There’s something about a mantle. It’s functional and also aspirational. It makes one want to decorate it with pictures, artworks, stockings, and such. To celebrate existence by decorating the center of one’s home with little, nostalgic traces of life and shared history feels natural and somehow right.
While light dims over the horizon at increasingly earlier stations each day, day by day into winter, the hearth keeps us warm in body and soul.

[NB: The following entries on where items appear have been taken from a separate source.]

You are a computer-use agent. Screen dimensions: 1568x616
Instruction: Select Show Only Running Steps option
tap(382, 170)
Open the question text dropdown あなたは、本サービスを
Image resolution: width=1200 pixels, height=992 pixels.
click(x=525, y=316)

Sarah and I first discovered the comforts of home and hearth by accident one year when the power was knocked out by a snowstorm for four unusually cold days in December. We curled up in front of the fireplace on a stack of pillows and blankets on the first day the power was out…and didn’t move much until it came back on.
At the time we were just trying to stay warm but the event was impactful on many other levels. It brought us closer together and gave us a glimpse of a life could be like without electronic entertainment. It was probably the only time in my life I’ve been forced to read by candlelight -an experience which I did not find unpleasant at all.
Sarah and I made an effort in 2020 to prioritize what we call, “hearth-ing“. This meant a lot more time by the fire (even with an unseasonably warm winter). It also meant keto-friendly hot cocoa (occasionally spiked with peppermint-infused vodka), morning ancestor rituals by the fire, and other habits which caused us to spend more time together in, and with, the home (in the animist sense).
A Light In The Darkness
Home, and hearth in particular, have been a source of stability and joy through a period of time that has been globally defined by instability and strife.
It’s a subtle form of magic and yet this hearth praxis has been the central pillar around which we’ve constructed -I dare say, successfully- an infrastructure for healthy living through the bleakness of a winter in the darkness of the modern age.
Underpinning everything I’ve said, and everything we’ve done this year to achieve health sovereignty, is a fundamental hopefulness and belief in the possibility for positive outcomes that drives us forward and keeps us motivated. I think it’s as much a requirement for success as luck, or skill, or opportunity…
It’s important to keep your hopes up, to keep a light on in the darkness.